(MATERIAL FOR THIS TASK Opens)

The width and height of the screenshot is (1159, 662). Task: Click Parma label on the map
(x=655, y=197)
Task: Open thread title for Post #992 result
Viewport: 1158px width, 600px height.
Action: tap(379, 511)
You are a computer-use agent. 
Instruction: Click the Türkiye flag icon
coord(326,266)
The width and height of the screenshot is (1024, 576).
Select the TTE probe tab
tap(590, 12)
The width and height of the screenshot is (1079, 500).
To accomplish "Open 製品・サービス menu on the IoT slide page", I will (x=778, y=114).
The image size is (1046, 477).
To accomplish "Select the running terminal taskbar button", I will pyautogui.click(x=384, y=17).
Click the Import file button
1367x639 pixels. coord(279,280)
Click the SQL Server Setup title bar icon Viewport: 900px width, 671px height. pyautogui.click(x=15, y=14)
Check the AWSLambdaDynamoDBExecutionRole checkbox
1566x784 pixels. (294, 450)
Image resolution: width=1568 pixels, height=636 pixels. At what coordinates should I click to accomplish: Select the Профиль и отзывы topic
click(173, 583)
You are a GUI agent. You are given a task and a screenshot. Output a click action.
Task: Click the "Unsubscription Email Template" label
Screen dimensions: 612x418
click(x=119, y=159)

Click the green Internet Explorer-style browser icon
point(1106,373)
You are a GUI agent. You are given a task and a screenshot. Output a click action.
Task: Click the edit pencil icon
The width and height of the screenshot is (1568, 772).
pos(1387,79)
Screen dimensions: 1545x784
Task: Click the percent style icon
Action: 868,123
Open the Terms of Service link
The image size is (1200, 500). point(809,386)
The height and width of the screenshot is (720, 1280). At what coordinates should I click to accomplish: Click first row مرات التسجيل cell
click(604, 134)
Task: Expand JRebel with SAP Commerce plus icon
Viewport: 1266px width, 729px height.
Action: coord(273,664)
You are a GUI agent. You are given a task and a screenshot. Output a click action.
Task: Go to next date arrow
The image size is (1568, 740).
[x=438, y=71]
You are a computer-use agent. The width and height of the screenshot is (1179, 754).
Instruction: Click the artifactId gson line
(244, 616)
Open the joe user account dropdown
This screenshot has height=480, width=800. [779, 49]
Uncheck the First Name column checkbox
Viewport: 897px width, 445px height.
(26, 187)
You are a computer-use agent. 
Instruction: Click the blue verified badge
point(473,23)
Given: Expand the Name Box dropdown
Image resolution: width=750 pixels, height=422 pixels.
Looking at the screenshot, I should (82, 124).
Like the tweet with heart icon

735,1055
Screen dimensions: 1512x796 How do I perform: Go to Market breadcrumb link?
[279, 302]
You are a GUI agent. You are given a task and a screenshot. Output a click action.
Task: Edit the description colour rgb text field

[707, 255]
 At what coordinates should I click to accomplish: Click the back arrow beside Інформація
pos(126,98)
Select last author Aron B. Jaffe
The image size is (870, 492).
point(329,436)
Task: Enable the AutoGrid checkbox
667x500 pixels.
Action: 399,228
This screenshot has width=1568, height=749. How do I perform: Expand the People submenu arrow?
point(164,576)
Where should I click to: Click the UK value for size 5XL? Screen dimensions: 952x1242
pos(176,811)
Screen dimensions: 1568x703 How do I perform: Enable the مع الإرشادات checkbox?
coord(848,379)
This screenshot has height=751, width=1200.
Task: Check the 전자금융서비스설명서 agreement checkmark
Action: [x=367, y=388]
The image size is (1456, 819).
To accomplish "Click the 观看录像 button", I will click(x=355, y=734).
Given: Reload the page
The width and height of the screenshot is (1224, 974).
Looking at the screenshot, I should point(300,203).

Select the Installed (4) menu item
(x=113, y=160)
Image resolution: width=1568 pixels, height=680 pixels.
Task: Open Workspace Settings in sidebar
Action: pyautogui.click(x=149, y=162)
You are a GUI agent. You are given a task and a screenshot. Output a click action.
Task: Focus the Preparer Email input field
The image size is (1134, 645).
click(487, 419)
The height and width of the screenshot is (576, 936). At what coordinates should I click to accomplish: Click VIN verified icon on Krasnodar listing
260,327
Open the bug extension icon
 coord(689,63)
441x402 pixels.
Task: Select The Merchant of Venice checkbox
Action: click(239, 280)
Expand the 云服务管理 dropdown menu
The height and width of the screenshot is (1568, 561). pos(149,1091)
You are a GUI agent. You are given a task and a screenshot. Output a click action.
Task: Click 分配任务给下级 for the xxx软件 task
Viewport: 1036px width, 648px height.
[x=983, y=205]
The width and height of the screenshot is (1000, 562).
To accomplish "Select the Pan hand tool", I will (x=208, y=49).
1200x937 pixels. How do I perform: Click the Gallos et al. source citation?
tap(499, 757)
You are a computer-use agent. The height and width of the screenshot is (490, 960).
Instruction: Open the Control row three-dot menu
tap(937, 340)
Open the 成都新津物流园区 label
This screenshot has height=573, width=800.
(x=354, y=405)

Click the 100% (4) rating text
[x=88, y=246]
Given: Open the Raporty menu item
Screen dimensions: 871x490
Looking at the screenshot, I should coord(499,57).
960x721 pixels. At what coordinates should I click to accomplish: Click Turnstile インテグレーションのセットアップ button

(MATERIAL FOR THIS TASK Closes)

» **WORK TO BE COMPLETED**: The records above must be set down again exactly as written.

» **OUTPUT BELOW**:
The width and height of the screenshot is (1159, 662). Task: Click Parma label on the map
(x=655, y=197)
Task: Open thread title for Post #992 result
Viewport: 1158px width, 600px height.
Action: tap(379, 511)
You are a computer-use agent. 
Instruction: Click the Türkiye flag icon
coord(326,266)
The width and height of the screenshot is (1024, 576).
Select the TTE probe tab
tap(590, 12)
The width and height of the screenshot is (1079, 500).
To accomplish "Open 製品・サービス menu on the IoT slide page", I will (x=778, y=114).
The image size is (1046, 477).
To accomplish "Select the running terminal taskbar button", I will pyautogui.click(x=384, y=17).
Click the Import file button
1367x639 pixels. coord(279,280)
Click the SQL Server Setup title bar icon Viewport: 900px width, 671px height. pyautogui.click(x=15, y=14)
Check the AWSLambdaDynamoDBExecutionRole checkbox
1566x784 pixels. (294, 450)
Image resolution: width=1568 pixels, height=636 pixels. At what coordinates should I click to accomplish: Select the Профиль и отзывы topic
click(173, 583)
You are a GUI agent. You are given a task and a screenshot. Output a click action.
Task: Click the "Unsubscription Email Template" label
Screen dimensions: 612x418
click(x=119, y=159)

Click the green Internet Explorer-style browser icon
point(1106,373)
You are a GUI agent. You are given a task and a screenshot. Output a click action.
Task: Click the edit pencil icon
The width and height of the screenshot is (1568, 772).
pos(1387,79)
Screen dimensions: 1545x784
Task: Click the percent style icon
Action: 868,123
Open the Terms of Service link
The image size is (1200, 500). point(809,386)
The height and width of the screenshot is (720, 1280). At what coordinates should I click to accomplish: Click first row مرات التسجيل cell
click(604, 134)
Task: Expand JRebel with SAP Commerce plus icon
Viewport: 1266px width, 729px height.
Action: coord(273,664)
You are a GUI agent. You are given a task and a screenshot. Output a click action.
Task: Go to next date arrow
The image size is (1568, 740).
[x=438, y=71]
You are a computer-use agent. The width and height of the screenshot is (1179, 754).
Instruction: Click the artifactId gson line
(244, 616)
Open the joe user account dropdown
This screenshot has height=480, width=800. [779, 49]
Uncheck the First Name column checkbox
Viewport: 897px width, 445px height.
(26, 187)
You are a computer-use agent. 
Instruction: Click the blue verified badge
point(473,23)
Given: Expand the Name Box dropdown
Image resolution: width=750 pixels, height=422 pixels.
Looking at the screenshot, I should (82, 124).
Like the tweet with heart icon

735,1055
Screen dimensions: 1512x796 How do I perform: Go to Market breadcrumb link?
[279, 302]
You are a GUI agent. You are given a task and a screenshot. Output a click action.
Task: Edit the description colour rgb text field

[707, 255]
 At what coordinates should I click to accomplish: Click the back arrow beside Інформація
pos(126,98)
Select last author Aron B. Jaffe
The image size is (870, 492).
point(329,436)
Task: Enable the AutoGrid checkbox
667x500 pixels.
Action: 399,228
This screenshot has width=1568, height=749. How do I perform: Expand the People submenu arrow?
point(164,576)
Where should I click to: Click the UK value for size 5XL? Screen dimensions: 952x1242
pos(176,811)
Screen dimensions: 1568x703 How do I perform: Enable the مع الإرشادات checkbox?
coord(848,379)
This screenshot has height=751, width=1200.
Task: Check the 전자금융서비스설명서 agreement checkmark
Action: [x=367, y=388]
The image size is (1456, 819).
To accomplish "Click the 观看录像 button", I will click(x=355, y=734).
Given: Reload the page
The width and height of the screenshot is (1224, 974).
Looking at the screenshot, I should point(300,203).

Select the Installed (4) menu item
(x=113, y=160)
Image resolution: width=1568 pixels, height=680 pixels.
Task: Open Workspace Settings in sidebar
Action: pyautogui.click(x=149, y=162)
You are a GUI agent. You are given a task and a screenshot. Output a click action.
Task: Focus the Preparer Email input field
The image size is (1134, 645).
click(487, 419)
The height and width of the screenshot is (576, 936). At what coordinates should I click to accomplish: Click VIN verified icon on Krasnodar listing
260,327
Open the bug extension icon
 coord(689,63)
441x402 pixels.
Task: Select The Merchant of Venice checkbox
Action: click(239, 280)
Expand the 云服务管理 dropdown menu
The height and width of the screenshot is (1568, 561). pos(149,1091)
You are a GUI agent. You are given a task and a screenshot. Output a click action.
Task: Click 分配任务给下级 for the xxx软件 task
Viewport: 1036px width, 648px height.
[x=983, y=205]
The width and height of the screenshot is (1000, 562).
To accomplish "Select the Pan hand tool", I will (x=208, y=49).
1200x937 pixels. How do I perform: Click the Gallos et al. source citation?
tap(499, 757)
You are a computer-use agent. The height and width of the screenshot is (490, 960).
Instruction: Open the Control row three-dot menu
tap(937, 340)
Open the 成都新津物流园区 label
This screenshot has height=573, width=800.
(x=354, y=405)

Click the 100% (4) rating text
[x=88, y=246]
Given: Open the Raporty menu item
Screen dimensions: 871x490
Looking at the screenshot, I should coord(499,57).
960x721 pixels. At what coordinates should I click to accomplish: Click Turnstile インテグレーションのセットアップ button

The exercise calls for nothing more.